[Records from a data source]
--------------------------------
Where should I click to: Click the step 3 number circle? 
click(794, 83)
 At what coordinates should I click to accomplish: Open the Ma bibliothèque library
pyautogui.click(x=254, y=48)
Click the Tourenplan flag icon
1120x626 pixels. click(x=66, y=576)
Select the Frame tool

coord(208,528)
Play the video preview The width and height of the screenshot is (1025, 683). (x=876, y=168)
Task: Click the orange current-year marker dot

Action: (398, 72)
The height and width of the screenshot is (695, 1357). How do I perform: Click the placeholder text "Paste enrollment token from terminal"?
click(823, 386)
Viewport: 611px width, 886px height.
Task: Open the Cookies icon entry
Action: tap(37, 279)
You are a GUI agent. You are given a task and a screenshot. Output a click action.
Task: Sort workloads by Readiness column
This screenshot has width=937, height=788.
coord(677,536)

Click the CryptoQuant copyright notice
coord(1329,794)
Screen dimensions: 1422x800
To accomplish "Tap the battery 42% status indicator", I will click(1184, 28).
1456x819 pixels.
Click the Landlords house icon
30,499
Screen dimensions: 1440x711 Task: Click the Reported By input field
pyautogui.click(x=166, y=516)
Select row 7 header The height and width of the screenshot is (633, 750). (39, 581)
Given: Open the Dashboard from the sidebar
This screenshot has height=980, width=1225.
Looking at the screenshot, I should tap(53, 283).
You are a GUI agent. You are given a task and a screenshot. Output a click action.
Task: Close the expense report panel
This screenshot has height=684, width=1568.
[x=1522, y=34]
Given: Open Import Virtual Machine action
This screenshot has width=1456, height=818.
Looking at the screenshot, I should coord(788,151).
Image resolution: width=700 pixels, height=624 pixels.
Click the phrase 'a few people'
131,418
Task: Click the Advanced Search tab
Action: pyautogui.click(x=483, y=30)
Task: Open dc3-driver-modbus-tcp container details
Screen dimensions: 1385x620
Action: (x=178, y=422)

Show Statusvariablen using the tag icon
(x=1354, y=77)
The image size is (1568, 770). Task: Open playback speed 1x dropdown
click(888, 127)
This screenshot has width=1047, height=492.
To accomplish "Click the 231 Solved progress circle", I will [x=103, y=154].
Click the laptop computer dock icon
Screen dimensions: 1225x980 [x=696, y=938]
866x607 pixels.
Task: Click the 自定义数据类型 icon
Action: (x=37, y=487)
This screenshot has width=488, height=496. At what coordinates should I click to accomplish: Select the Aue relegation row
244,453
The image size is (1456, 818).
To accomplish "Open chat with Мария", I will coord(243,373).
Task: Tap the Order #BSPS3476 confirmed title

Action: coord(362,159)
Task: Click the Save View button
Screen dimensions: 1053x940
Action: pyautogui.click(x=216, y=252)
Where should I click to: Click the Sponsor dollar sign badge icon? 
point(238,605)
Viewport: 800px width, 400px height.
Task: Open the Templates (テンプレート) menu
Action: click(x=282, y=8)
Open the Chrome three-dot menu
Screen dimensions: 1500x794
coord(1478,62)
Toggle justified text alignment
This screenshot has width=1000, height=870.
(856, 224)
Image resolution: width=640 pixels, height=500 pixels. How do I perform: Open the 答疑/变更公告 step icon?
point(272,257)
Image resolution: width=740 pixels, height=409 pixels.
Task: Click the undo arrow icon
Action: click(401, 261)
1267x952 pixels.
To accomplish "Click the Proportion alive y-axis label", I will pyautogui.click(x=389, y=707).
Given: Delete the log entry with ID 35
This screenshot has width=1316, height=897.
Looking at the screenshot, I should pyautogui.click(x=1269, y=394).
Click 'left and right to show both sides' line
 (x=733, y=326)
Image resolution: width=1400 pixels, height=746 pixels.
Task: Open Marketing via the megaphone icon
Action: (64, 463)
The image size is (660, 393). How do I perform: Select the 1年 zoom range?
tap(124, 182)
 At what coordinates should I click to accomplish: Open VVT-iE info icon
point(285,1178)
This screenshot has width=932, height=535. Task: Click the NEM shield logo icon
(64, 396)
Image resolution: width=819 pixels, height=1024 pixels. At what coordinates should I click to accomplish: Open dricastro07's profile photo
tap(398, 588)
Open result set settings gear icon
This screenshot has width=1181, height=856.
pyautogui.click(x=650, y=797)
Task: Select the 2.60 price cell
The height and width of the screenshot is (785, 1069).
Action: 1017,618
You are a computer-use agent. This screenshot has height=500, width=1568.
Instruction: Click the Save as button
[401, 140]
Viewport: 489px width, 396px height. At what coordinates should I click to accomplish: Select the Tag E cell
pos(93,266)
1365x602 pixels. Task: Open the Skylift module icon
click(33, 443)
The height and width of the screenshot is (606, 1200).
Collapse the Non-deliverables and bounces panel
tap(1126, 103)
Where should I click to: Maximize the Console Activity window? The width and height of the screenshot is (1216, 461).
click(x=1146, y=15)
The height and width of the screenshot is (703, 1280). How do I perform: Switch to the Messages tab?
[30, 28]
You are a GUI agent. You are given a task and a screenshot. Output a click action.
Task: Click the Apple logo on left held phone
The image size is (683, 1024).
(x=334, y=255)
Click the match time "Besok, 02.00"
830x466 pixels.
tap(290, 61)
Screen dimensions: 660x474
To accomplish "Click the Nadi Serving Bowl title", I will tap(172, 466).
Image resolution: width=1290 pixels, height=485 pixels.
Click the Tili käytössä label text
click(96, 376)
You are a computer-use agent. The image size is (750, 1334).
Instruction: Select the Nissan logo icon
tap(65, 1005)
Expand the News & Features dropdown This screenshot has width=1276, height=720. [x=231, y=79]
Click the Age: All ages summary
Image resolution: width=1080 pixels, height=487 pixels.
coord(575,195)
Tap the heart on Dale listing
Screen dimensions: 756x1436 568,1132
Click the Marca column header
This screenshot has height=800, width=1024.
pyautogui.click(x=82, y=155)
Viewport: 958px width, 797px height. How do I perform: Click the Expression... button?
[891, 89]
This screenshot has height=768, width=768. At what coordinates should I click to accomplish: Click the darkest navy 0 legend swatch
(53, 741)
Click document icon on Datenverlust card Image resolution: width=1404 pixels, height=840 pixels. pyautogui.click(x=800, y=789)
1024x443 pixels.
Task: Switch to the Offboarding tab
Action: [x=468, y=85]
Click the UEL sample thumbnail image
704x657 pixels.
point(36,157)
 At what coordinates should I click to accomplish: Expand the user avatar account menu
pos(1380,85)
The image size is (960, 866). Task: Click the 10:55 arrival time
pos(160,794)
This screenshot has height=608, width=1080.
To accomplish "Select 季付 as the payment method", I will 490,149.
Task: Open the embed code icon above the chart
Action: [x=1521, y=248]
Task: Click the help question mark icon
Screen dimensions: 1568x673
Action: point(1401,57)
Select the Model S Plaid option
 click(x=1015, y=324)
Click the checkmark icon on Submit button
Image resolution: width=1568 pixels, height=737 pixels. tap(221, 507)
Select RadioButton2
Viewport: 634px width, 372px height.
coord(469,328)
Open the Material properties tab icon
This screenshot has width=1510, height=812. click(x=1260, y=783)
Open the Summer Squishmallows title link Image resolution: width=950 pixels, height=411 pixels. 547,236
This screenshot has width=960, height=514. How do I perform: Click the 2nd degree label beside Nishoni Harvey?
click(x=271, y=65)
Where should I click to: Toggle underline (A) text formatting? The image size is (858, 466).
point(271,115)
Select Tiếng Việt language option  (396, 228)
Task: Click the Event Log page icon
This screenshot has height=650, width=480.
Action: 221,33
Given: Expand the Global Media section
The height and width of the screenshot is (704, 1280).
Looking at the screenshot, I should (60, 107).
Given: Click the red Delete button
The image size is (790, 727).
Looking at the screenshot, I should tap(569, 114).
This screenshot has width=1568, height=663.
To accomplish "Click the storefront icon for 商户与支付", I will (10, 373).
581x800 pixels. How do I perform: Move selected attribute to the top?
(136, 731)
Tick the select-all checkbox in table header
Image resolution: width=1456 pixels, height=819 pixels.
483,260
--------------------------------
• _Task item_: Would you set the entries down again, exactly as they were written?

• _Solution to the problem_:
Where should I click to: Click the step 3 number circle? 
click(794, 83)
 At what coordinates should I click to accomplish: Open the Ma bibliothèque library
pyautogui.click(x=254, y=48)
Click the Tourenplan flag icon
1120x626 pixels. click(x=66, y=576)
Select the Frame tool

coord(208,528)
Play the video preview The width and height of the screenshot is (1025, 683). (x=876, y=168)
Task: Click the orange current-year marker dot

Action: (398, 72)
The height and width of the screenshot is (695, 1357). How do I perform: Click the placeholder text "Paste enrollment token from terminal"?
click(823, 386)
Viewport: 611px width, 886px height.
Task: Open the Cookies icon entry
Action: tap(37, 279)
You are a GUI agent. You are given a task and a screenshot. Output a click action.
Task: Sort workloads by Readiness column
This screenshot has width=937, height=788.
coord(677,536)

Click the CryptoQuant copyright notice
coord(1329,794)
Screen dimensions: 1422x800
To accomplish "Tap the battery 42% status indicator", I will click(1184, 28).
1456x819 pixels.
Click the Landlords house icon
30,499
Screen dimensions: 1440x711 Task: Click the Reported By input field
pyautogui.click(x=166, y=516)
Select row 7 header The height and width of the screenshot is (633, 750). (39, 581)
Given: Open the Dashboard from the sidebar
This screenshot has height=980, width=1225.
Looking at the screenshot, I should tap(53, 283).
You are a GUI agent. You are given a task and a screenshot. Output a click action.
Task: Close the expense report panel
This screenshot has height=684, width=1568.
[x=1522, y=34]
Given: Open Import Virtual Machine action
This screenshot has width=1456, height=818.
Looking at the screenshot, I should coord(788,151).
Image resolution: width=700 pixels, height=624 pixels.
Click the phrase 'a few people'
131,418
Task: Click the Advanced Search tab
Action: pyautogui.click(x=483, y=30)
Task: Open dc3-driver-modbus-tcp container details
Screen dimensions: 1385x620
Action: (x=178, y=422)

Show Statusvariablen using the tag icon
(x=1354, y=77)
The image size is (1568, 770). Task: Open playback speed 1x dropdown
click(888, 127)
This screenshot has width=1047, height=492.
To accomplish "Click the 231 Solved progress circle", I will [x=103, y=154].
Click the laptop computer dock icon
Screen dimensions: 1225x980 [x=696, y=938]
866x607 pixels.
Task: Click the 自定义数据类型 icon
Action: (x=37, y=487)
This screenshot has width=488, height=496. At what coordinates should I click to accomplish: Select the Aue relegation row
244,453
The image size is (1456, 818).
To accomplish "Open chat with Мария", I will coord(243,373).
Task: Tap the Order #BSPS3476 confirmed title

Action: coord(362,159)
Task: Click the Save View button
Screen dimensions: 1053x940
Action: pyautogui.click(x=216, y=252)
Where should I click to: Click the Sponsor dollar sign badge icon? 
point(238,605)
Viewport: 800px width, 400px height.
Task: Open the Templates (テンプレート) menu
Action: click(x=282, y=8)
Open the Chrome three-dot menu
Screen dimensions: 1500x794
coord(1478,62)
Toggle justified text alignment
This screenshot has width=1000, height=870.
(856, 224)
Image resolution: width=640 pixels, height=500 pixels. How do I perform: Open the 答疑/变更公告 step icon?
point(272,257)
Image resolution: width=740 pixels, height=409 pixels.
Task: Click the undo arrow icon
Action: click(401, 261)
1267x952 pixels.
To accomplish "Click the Proportion alive y-axis label", I will pyautogui.click(x=389, y=707).
Given: Delete the log entry with ID 35
This screenshot has width=1316, height=897.
Looking at the screenshot, I should pyautogui.click(x=1269, y=394).
Click 'left and right to show both sides' line
 (x=733, y=326)
Image resolution: width=1400 pixels, height=746 pixels.
Task: Open Marketing via the megaphone icon
Action: (64, 463)
The image size is (660, 393). How do I perform: Select the 1年 zoom range?
tap(124, 182)
 At what coordinates should I click to accomplish: Open VVT-iE info icon
point(285,1178)
This screenshot has width=932, height=535. Task: Click the NEM shield logo icon
(64, 396)
Image resolution: width=819 pixels, height=1024 pixels. At what coordinates should I click to accomplish: Open dricastro07's profile photo
tap(398, 588)
Open result set settings gear icon
This screenshot has width=1181, height=856.
pyautogui.click(x=650, y=797)
Task: Select the 2.60 price cell
The height and width of the screenshot is (785, 1069).
Action: 1017,618
You are a computer-use agent. This screenshot has height=500, width=1568.
Instruction: Click the Save as button
[401, 140]
Viewport: 489px width, 396px height. At what coordinates should I click to accomplish: Select the Tag E cell
pos(93,266)
1365x602 pixels. Task: Open the Skylift module icon
click(33, 443)
The height and width of the screenshot is (606, 1200).
Collapse the Non-deliverables and bounces panel
tap(1126, 103)
Where should I click to: Maximize the Console Activity window? The width and height of the screenshot is (1216, 461).
click(x=1146, y=15)
The height and width of the screenshot is (703, 1280). How do I perform: Switch to the Messages tab?
[30, 28]
You are a GUI agent. You are given a task and a screenshot. Output a click action.
Task: Click the Apple logo on left held phone
The image size is (683, 1024).
(x=334, y=255)
Click the match time "Besok, 02.00"
830x466 pixels.
tap(290, 61)
Screen dimensions: 660x474
To accomplish "Click the Nadi Serving Bowl title", I will tap(172, 466).
Image resolution: width=1290 pixels, height=485 pixels.
Click the Tili käytössä label text
click(96, 376)
You are a computer-use agent. The image size is (750, 1334).
Instruction: Select the Nissan logo icon
tap(65, 1005)
Expand the News & Features dropdown This screenshot has width=1276, height=720. [x=231, y=79]
Click the Age: All ages summary
Image resolution: width=1080 pixels, height=487 pixels.
coord(575,195)
Tap the heart on Dale listing
Screen dimensions: 756x1436 568,1132
Click the Marca column header
This screenshot has height=800, width=1024.
pyautogui.click(x=82, y=155)
Viewport: 958px width, 797px height. How do I perform: Click the Expression... button?
[891, 89]
This screenshot has height=768, width=768. At what coordinates should I click to accomplish: Click the darkest navy 0 legend swatch
(53, 741)
Click document icon on Datenverlust card Image resolution: width=1404 pixels, height=840 pixels. pyautogui.click(x=800, y=789)
1024x443 pixels.
Task: Switch to the Offboarding tab
Action: [x=468, y=85]
Click the UEL sample thumbnail image
704x657 pixels.
point(36,157)
 At what coordinates should I click to accomplish: Expand the user avatar account menu
pos(1380,85)
The image size is (960, 866). Task: Click the 10:55 arrival time
pos(160,794)
This screenshot has height=608, width=1080.
To accomplish "Select 季付 as the payment method", I will 490,149.
Task: Open the embed code icon above the chart
Action: [x=1521, y=248]
Task: Click the help question mark icon
Screen dimensions: 1568x673
Action: point(1401,57)
Select the Model S Plaid option
 click(x=1015, y=324)
Click the checkmark icon on Submit button
Image resolution: width=1568 pixels, height=737 pixels. tap(221, 507)
Select RadioButton2
Viewport: 634px width, 372px height.
coord(469,328)
Open the Material properties tab icon
This screenshot has width=1510, height=812. click(x=1260, y=783)
Open the Summer Squishmallows title link Image resolution: width=950 pixels, height=411 pixels. 547,236
This screenshot has width=960, height=514. How do I perform: Click the 2nd degree label beside Nishoni Harvey?
click(x=271, y=65)
Where should I click to: Toggle underline (A) text formatting? The image size is (858, 466).
point(271,115)
Select Tiếng Việt language option  (396, 228)
Task: Click the Event Log page icon
This screenshot has height=650, width=480.
Action: 221,33
Given: Expand the Global Media section
The height and width of the screenshot is (704, 1280).
Looking at the screenshot, I should (60, 107).
Given: Click the red Delete button
The image size is (790, 727).
Looking at the screenshot, I should tap(569, 114).
This screenshot has width=1568, height=663.
To accomplish "Click the storefront icon for 商户与支付", I will (10, 373).
581x800 pixels. How do I perform: Move selected attribute to the top?
(136, 731)
Tick the select-all checkbox in table header
Image resolution: width=1456 pixels, height=819 pixels.
483,260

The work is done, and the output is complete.